**TEXT PASSAGE:**

========

This library is the parallel version of SuperLU. Parallelizing is done using the MPI library. For more details, check our page on SuperLU. Since using the parallel version results in difference code, here is an example using SuperLU_Dist.

Example

The following file contains an example (in C) to solve a system of complex linear equations with SuperLU_Dist:

File : ex_superludist.c
/*
 * -- Distributed SuperLU routine (version 2.0) --
 * Lawrence Berkeley National Lab, Univ. of California Berkeley.
 * March 15, 2003
 *
 */
#include <math.h>
#include <stdio.h>
#include <stdlib.h>
#include <superlu_ddefs.h>
#include <machines.h>
 
int dcreate_matrix(SuperMatrix *A, int nrhs, double **rhs,
                   int *ldb, double **x, int *ldx,
                   FILE *fp, gridinfo_t *grid)
{
/* 
 * -- Distributed SuperLU routine (version 2.0) --
 * Lawrence Berkeley National Lab, Univ. of California Berkeley.
 * March 15, 2003
 *
 *
 * Purpose
 * =======
 * 
 * DCREATE_MATRIX read the matrix from data file in Harwell-Boeing format,
 * and distribute it to processors in a distributed compressed row format.
 * It also generate the distributed true solution X and the right-hand
 * side RHS.
 *
 *
 * Arguments   
 * =========      
 *
 * A     (output) SuperMatrix*
 *       Local matrix A in NR_loc format. 
 *
 * NRHS  (input) int_t
 *       Number of right-hand sides.
 *
 * RHS   (output) double**
 *       The right-hand side matrix.
 *
 * LDB   (output) int*
 *       Leading dimension of the right-hand side matrix.
 *
 * X     (output) double**
 *       The true solution matrix.

========

[Word and element locating data]
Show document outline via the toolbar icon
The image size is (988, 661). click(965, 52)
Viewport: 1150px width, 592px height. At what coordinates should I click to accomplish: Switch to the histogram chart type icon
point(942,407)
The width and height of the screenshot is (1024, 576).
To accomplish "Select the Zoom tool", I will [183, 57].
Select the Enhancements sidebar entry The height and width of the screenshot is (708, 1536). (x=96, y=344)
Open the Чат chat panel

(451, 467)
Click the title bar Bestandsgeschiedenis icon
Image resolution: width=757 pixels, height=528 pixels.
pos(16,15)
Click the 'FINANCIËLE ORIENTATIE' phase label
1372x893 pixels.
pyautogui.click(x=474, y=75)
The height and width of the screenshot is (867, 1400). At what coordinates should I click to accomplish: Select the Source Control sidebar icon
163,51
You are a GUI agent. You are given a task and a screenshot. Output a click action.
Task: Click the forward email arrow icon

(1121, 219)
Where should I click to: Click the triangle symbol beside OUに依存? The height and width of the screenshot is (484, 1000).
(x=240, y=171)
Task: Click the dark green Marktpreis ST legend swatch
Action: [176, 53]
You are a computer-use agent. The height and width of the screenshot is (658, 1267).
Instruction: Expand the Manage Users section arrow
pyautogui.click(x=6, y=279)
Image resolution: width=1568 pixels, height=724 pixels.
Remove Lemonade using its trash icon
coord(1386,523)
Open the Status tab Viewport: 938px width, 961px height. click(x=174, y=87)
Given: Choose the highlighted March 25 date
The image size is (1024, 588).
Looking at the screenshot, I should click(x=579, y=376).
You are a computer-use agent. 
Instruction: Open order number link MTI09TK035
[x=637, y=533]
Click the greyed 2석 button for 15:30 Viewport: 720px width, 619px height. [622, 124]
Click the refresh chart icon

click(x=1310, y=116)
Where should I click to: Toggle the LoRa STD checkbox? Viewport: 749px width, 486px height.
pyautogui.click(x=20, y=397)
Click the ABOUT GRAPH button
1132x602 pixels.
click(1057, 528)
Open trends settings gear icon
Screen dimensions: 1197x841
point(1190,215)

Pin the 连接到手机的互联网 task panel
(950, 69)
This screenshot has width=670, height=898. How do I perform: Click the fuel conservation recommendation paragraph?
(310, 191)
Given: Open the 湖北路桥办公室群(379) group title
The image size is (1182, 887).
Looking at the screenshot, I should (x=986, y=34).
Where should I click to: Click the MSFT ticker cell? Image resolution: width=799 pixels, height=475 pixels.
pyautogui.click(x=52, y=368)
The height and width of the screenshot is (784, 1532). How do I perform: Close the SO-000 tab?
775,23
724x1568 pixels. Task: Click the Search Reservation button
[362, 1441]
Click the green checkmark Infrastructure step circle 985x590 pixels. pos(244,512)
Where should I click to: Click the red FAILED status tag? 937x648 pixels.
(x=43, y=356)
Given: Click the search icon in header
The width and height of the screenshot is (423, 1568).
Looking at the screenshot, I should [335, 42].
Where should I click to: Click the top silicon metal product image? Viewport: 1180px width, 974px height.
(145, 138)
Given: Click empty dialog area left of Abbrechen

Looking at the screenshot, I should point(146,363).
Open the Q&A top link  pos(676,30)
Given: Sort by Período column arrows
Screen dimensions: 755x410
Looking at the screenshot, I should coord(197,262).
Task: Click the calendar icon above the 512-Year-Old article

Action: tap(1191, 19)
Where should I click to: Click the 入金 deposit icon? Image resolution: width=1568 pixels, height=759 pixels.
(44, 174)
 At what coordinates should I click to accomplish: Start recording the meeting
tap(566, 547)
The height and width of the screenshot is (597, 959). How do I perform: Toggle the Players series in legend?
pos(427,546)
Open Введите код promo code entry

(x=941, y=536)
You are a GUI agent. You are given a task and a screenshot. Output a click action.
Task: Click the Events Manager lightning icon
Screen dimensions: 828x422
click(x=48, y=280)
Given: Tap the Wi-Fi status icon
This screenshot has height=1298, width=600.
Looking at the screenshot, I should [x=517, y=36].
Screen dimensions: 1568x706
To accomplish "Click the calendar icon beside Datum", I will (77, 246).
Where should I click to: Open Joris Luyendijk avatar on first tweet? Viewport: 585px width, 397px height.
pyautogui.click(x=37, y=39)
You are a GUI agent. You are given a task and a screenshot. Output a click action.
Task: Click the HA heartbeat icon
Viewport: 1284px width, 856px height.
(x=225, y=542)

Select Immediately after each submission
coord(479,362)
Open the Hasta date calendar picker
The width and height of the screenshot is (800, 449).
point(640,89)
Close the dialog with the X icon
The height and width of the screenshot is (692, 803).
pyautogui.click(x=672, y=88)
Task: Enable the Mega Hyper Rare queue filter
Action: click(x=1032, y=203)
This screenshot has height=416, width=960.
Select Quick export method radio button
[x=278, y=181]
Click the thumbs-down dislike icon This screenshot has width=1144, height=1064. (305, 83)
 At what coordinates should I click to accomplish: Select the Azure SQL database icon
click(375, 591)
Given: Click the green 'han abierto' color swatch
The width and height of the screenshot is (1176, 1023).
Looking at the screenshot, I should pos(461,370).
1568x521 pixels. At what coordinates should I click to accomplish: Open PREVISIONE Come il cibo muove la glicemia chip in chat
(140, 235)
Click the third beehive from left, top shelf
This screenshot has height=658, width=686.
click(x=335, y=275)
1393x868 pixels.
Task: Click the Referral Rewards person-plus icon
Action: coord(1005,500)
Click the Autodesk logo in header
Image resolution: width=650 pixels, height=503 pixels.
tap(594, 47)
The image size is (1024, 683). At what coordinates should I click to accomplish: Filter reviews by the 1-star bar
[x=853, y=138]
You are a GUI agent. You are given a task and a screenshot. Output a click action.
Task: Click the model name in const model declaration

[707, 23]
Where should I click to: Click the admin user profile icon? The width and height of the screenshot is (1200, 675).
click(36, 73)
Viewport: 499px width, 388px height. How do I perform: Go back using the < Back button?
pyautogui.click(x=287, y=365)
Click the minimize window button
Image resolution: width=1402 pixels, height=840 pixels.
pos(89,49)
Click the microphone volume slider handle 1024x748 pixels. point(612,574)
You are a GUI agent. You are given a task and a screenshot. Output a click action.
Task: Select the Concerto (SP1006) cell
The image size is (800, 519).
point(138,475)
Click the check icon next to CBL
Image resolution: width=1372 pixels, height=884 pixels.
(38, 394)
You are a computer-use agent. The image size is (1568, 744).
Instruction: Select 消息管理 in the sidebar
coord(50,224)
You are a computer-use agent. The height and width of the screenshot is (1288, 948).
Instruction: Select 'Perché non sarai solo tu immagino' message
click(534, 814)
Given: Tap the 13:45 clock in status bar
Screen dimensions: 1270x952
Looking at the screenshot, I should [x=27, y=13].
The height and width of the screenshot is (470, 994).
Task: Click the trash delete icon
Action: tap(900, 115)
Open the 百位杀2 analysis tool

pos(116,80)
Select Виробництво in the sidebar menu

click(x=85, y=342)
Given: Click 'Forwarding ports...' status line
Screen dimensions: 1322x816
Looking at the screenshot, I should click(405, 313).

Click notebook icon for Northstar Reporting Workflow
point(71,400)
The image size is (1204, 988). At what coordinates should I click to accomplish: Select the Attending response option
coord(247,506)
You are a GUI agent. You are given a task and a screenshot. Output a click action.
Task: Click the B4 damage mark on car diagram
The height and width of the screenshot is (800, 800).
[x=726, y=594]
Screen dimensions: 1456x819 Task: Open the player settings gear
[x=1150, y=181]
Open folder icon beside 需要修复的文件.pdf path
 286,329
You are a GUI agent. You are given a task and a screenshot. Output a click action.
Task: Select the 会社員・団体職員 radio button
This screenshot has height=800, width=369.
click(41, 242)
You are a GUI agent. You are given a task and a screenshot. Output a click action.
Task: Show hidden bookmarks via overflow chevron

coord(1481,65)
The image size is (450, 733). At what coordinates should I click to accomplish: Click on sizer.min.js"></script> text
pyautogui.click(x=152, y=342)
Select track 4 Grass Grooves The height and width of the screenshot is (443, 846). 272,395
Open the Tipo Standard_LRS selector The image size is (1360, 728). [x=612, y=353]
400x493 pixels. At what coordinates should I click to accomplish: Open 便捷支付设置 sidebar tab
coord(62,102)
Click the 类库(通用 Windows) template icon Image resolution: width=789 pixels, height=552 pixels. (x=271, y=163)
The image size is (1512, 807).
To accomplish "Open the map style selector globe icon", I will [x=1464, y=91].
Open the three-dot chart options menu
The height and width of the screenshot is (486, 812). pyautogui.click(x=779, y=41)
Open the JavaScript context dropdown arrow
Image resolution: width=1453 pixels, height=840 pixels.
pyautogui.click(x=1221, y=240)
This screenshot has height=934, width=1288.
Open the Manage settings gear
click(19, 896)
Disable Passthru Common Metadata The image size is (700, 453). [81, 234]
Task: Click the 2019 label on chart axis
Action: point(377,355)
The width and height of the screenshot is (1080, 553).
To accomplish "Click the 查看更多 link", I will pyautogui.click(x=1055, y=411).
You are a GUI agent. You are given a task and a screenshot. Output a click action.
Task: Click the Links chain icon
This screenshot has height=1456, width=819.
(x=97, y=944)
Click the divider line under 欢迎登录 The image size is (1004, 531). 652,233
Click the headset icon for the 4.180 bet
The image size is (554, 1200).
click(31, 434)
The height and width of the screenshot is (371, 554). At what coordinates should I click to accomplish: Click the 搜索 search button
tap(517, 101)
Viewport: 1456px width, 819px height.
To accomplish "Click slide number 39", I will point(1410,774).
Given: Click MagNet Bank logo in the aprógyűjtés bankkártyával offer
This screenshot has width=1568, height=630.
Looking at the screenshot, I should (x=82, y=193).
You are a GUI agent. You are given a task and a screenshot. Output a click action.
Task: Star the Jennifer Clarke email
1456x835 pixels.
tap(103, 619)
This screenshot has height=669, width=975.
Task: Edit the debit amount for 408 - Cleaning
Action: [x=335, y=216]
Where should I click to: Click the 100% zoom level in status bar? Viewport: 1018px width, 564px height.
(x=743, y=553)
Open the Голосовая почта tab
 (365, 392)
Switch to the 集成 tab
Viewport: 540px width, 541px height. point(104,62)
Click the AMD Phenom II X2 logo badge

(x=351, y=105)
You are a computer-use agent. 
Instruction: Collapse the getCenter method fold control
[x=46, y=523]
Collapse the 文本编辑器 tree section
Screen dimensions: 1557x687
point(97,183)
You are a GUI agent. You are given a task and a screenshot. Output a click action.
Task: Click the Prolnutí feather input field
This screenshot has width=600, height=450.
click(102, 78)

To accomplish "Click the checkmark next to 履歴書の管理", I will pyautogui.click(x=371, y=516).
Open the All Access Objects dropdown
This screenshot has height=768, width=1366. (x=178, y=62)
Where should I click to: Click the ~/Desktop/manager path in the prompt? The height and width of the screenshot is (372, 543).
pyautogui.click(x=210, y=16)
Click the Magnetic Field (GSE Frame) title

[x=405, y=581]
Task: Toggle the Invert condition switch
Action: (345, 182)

========

**STATED GOAL 1:** Can you duplicate the portion of the SuperLU_Dist passage that opens with the words containing "int dcreate_matrix(SuperMatrix *A, int" and closes with "FILE *fp, gridinfo_t *grid)"?
**STATED GOAL 2:** Can you format the rows from the line containing "SQL database icon" through the line containing "click(36, 73)" as a JSON list of strings, one string per line and with blank lines left out?

**FULL OUTPUT 1:**
int dcreate_matrix(SuperMatrix *A, int nrhs, double **rhs,
                   int *ldb, double **x, int *ldx,
                   FILE *fp, gridinfo_t *grid)

**FULL OUTPUT 2:**
[
  " At what coordinates should I click to accomplish: Select the Azure SQL database icon",
  "click(375, 591)",
  "Given: Click the green 'han abierto' color swatch",
  "The width and height of the screenshot is (1176, 1023).",
  "Looking at the screenshot, I should pos(461,370).",
  "1568x521 pixels. At what coordinates should I click to accomplish: Open PREVISIONE Come il cibo muove la glicemia chip in chat",
  "(140, 235)",
  "Click the third beehive from left, top shelf",
  "This screenshot has height=658, width=686.",
  "click(x=335, y=275)",
  "1393x868 pixels.",
  "Task: Click the Referral Rewards person-plus icon",
  "Action: coord(1005,500)",
  "Click the Autodesk logo in header",
  "Image resolution: width=650 pixels, height=503 pixels.",
  "tap(594, 47)",
  "The image size is (1024, 683). At what coordinates should I click to accomplish: Filter reviews by the 1-star bar",
  "[x=853, y=138]",
  "You are a GUI agent. You are given a task and a screenshot. Output a click action.",
  "Task: Click the model name in const model declaration",
  "[707, 23]",
  "Where should I click to: Click the admin user profile icon? The width and height of the screenshot is (1200, 675).",
  "click(36, 73)"
]